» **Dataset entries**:
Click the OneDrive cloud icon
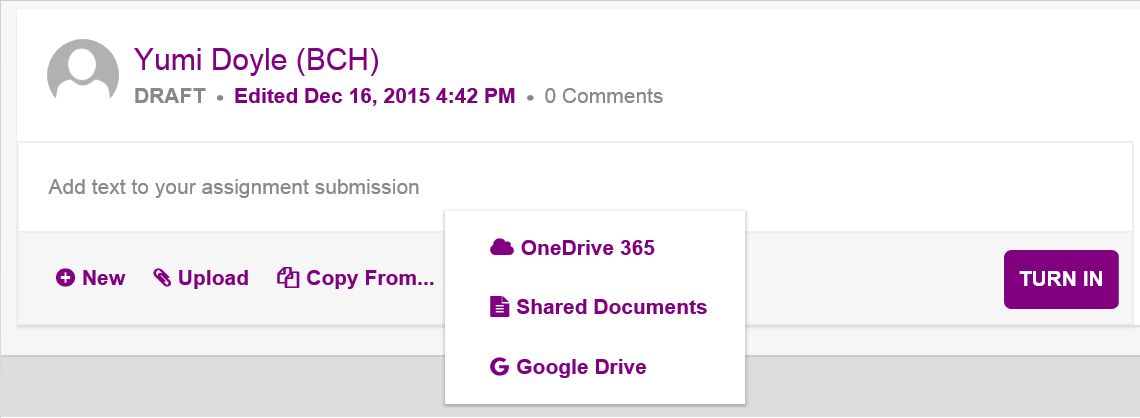The width and height of the screenshot is (1140, 418). point(501,247)
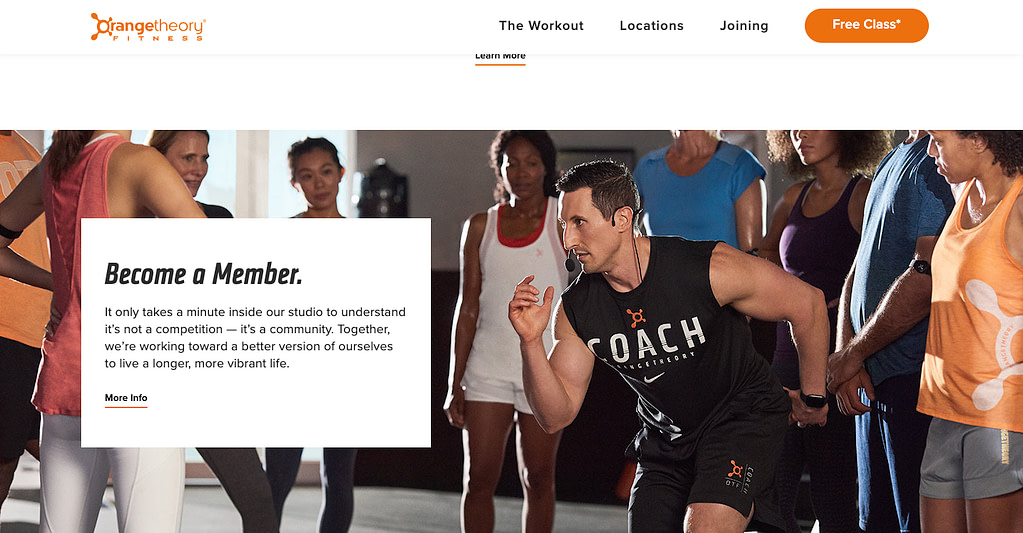The height and width of the screenshot is (533, 1023).
Task: Open The Workout menu item
Action: click(541, 25)
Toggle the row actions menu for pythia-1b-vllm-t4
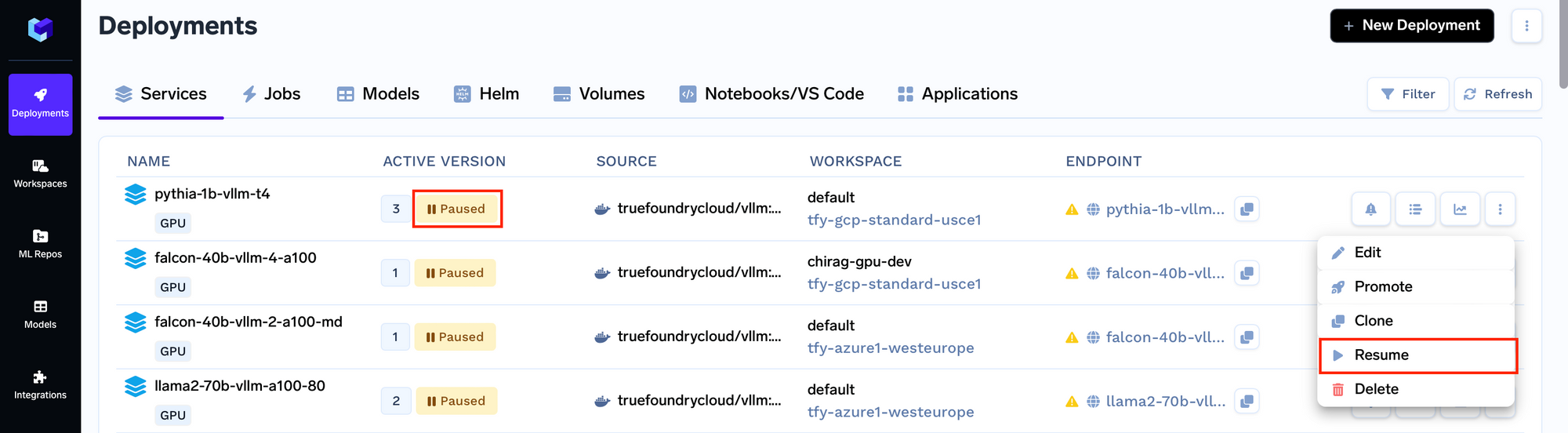 1500,209
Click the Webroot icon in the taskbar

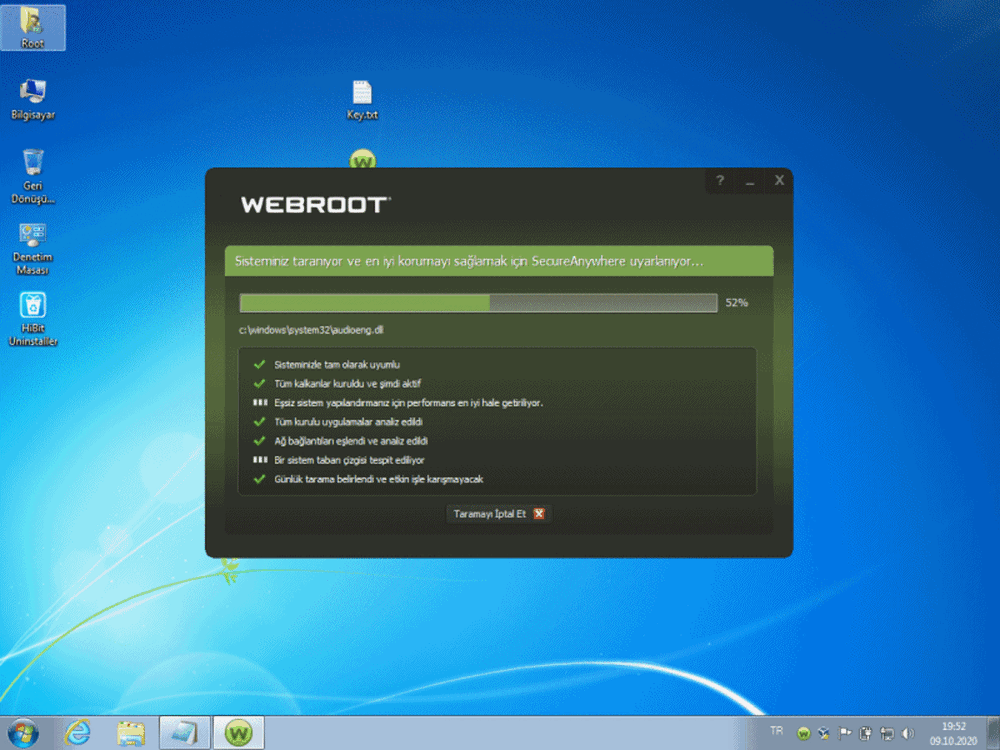(x=238, y=732)
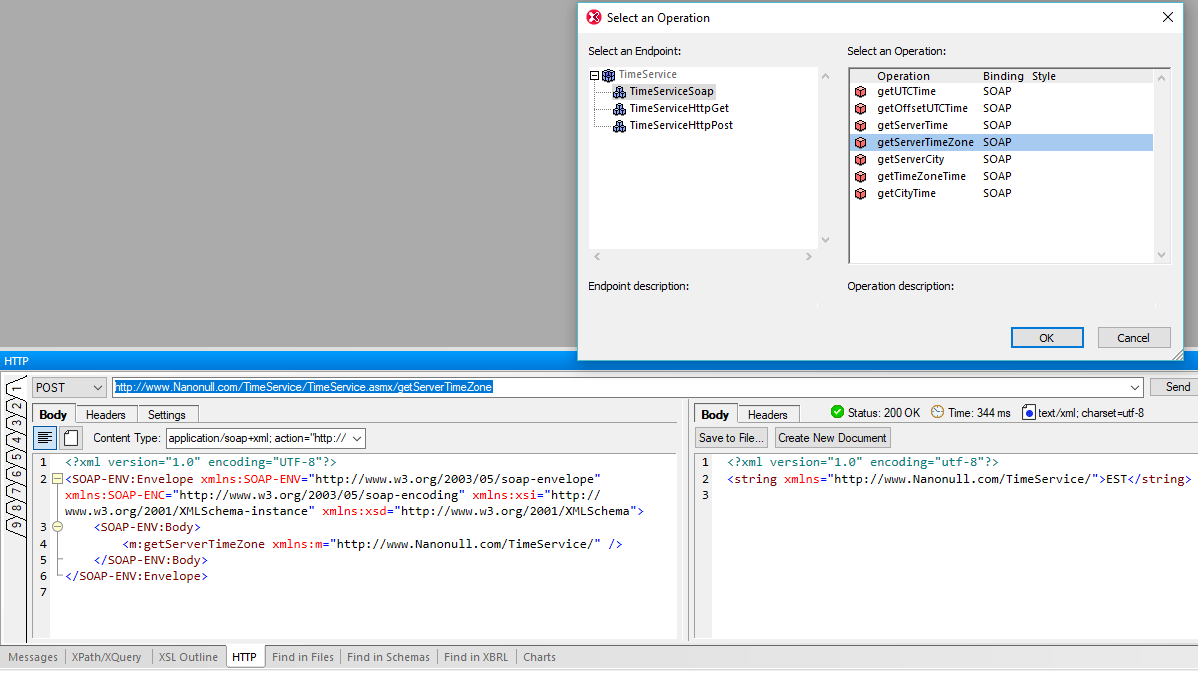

» **WHAT THIS TASK INVOLVES**:
Send back the data above word for word, with the pictures left out.

» **RESULT**:
Click the OneDrive cloud icon
The width and height of the screenshot is (1140, 418). point(501,247)
The height and width of the screenshot is (533, 1023).
Task: Open The Workout menu item
Action: click(541, 25)
Toggle the row actions menu for pythia-1b-vllm-t4
 1500,209
Click the Webroot icon in the taskbar

(x=238, y=732)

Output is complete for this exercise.